My wife grew up in this manner. What was so sad that he was a vicar - as was her mum.

When we met, she wouldn't dare say boo to a goose. When the door bell rang, she tried to hide until they went away. She was even terrified of answering the phone. I just didn't get it. How can one fear a piece of plastic? She explained. I listened.

I didn't piss around. I 'forced' her to answer the phone and the door. I wouldn't take no for an answer. I think there were times when she hated me. Thank goodness for my Aspergers because I didn't care. All I wanted was for her to be the person that she wanted to be and not the person that her father had made her into. It's taken a lot of effort but she's improving. I don't take any credit. She did it herself. All I did was to stop her from doing what her father caused her to do.

During the time when she was afraid of her own shadow, she missed out on so much of life.

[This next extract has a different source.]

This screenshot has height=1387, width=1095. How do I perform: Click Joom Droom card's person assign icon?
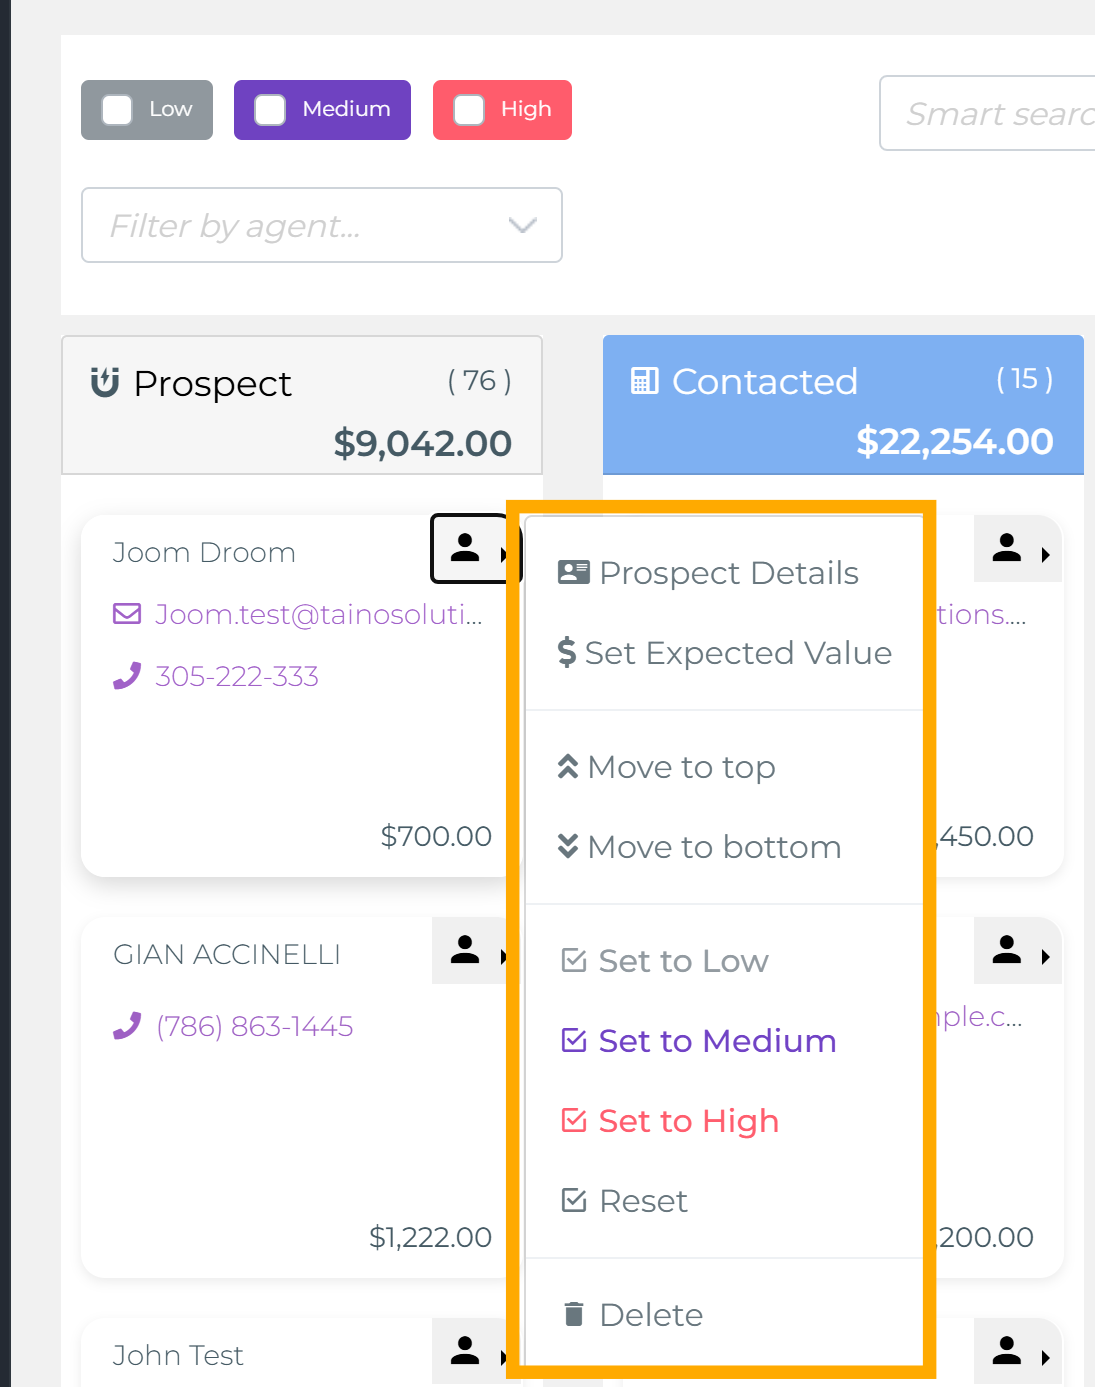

Now, she's not. She's beginning to do more of the things she wants in life. She realizes that she isn't the idiot that her father claimed she was. She now is beginning to appreciate herself and her life.

She is one smart cookie and not the idiot she was told she was.

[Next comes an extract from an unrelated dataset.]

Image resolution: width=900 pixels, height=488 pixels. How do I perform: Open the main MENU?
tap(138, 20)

One day, she'll outgrow me and move on. That's the risk I took.

I think it's amazing to see how love can transform a person. My fiance did the same for me, I had a few romantic relationships fail in the past because I always felt the person I was with would leave me for not being good enough so I kept them at a distance and picked fights a lot. My fiance didn't let me get away with that and made me feel comfortable enough to love him completely and he made me feel like I was good enough and smart enough to do anything I wanted.

I don't think your wife will outgrow you and move on. As long as she loves you that won't change and hopefully you grow together into a stronger couple.